Monday, February 02, 2009

"All Shall Be Well, and All Shall Be Well, and All Manner of Things Shall Be Well" by Tod Wodicka

Why I read it: I read a review of it I think in Salon (though I can't find it now) and thought that any book with such a long title must be worth reading.

This book follows Burt, a man in his sixties whose wife died two years ago of cancer, and whose adult children are estranged. Burt is obsessed with the middle ages, to the point of almost always wearing a tunic rather than "normal" clothes, drinking mead, not driving, etc. He's gone to Germany ostensibly accompanying the Medieval chant group he was forced to join as an "anger management" tool (when he had a DUI charge whilst stealing his lawyer's BMW). Really, he's sold all his possessions and has no intention of going back to upstate New York (where he's been I guess living in the empty bed-and-breakfast his wife owned and ran). His intention is to find his son and make things right.
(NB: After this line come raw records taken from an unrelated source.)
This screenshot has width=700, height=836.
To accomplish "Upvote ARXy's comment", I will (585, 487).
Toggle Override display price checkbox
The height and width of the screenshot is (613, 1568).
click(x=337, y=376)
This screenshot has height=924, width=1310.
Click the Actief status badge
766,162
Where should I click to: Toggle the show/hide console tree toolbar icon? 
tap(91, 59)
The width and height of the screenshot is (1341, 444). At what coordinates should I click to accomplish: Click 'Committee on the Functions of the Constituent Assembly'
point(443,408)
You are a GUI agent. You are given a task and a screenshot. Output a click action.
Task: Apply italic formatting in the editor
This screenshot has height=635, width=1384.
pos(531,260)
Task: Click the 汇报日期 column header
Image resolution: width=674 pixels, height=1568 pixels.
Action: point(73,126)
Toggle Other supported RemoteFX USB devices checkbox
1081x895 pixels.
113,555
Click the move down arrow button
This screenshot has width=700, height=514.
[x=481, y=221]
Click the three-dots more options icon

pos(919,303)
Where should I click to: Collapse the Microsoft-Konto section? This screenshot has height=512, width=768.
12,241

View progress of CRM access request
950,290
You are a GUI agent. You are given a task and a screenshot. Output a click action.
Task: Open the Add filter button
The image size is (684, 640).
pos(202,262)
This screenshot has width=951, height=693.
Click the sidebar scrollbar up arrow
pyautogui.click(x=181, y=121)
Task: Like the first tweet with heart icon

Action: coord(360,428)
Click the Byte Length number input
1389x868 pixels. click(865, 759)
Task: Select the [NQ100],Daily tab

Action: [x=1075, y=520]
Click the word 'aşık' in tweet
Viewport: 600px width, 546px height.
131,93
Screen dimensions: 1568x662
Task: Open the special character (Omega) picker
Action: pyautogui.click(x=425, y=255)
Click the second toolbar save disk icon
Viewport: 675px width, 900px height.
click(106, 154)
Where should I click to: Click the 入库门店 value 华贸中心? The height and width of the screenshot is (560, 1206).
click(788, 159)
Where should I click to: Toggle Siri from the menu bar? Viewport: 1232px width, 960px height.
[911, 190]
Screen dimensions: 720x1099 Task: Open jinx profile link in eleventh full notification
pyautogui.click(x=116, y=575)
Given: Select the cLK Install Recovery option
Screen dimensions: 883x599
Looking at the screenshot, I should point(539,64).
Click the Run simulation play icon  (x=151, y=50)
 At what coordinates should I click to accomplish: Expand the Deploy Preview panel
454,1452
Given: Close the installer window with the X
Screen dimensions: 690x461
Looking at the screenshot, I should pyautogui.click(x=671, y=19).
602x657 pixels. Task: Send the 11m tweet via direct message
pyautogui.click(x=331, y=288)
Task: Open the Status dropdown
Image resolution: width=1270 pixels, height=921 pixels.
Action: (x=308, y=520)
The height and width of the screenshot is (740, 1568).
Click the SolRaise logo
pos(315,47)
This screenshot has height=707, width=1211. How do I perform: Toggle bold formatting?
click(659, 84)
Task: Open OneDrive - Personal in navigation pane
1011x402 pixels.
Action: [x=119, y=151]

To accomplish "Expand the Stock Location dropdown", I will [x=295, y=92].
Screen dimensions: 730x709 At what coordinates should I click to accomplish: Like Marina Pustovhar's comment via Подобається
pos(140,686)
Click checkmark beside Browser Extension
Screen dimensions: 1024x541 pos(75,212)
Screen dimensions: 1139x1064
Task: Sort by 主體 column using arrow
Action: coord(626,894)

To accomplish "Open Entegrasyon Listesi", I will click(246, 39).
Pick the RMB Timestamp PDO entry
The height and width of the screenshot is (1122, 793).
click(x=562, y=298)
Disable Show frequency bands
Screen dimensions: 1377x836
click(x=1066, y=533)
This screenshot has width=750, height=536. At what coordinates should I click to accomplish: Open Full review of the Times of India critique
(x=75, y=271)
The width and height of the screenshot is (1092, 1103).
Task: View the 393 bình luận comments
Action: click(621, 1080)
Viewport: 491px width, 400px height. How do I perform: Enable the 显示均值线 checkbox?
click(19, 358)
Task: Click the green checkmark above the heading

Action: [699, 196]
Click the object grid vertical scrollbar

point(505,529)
Tastes Like Chicken: A cross between "Darkmans" by Nicola Barker and "Briar Rose" by Jane Yolen, I think. Darkmans because of the energy, metaphors, and wealth of history on which everything in the story sits, Briar Rose because of the Lemko storyline.


Bookmark: Library receipt.


What I liked: The whole book is littered with flashbacks. Burt is really not rooted in this time, but nor does he actually get to live in his beloved middle ages either. His mother-in-law is not really rooted in the now either. They are very similar characters. While Burt is obsessed with pedantic SCA-type historical accuracy, his mother-in-law is obsessed with bringing back her Lemko culture, trying to get Lemkos a homeland (somewhere around Poland), etc. It's no more reality-based than Burt, and he thinks she's crazy.

The book is divided into three sections.
  • The first section takes Burt from his trip in Germany, on a road trip to Prague, and ends with his first conversation with his son in two years (the section ends on a fabulously horrifying realization).
  • The second section is all flashback to Burt's wife Kitty, and her mother, and when they meet, up until Kitty's death.
  • The third section, which is by far the shortest, has Burt resolve, in his own way, the mess he's made of his relationships with his kids.
Not so much: It was a good thing this book was funny (and I mean laugh-out-loud. If you've ever had a friend who's just joined the SCA, you'll laugh too), because the storyline was relentlessly depressing.


What I Learned: Thinking about it now that the book is done, the story started in the middle. And that worked. I'd like to try editing something I've written so it doesn't start at the beginning, but has more backstory.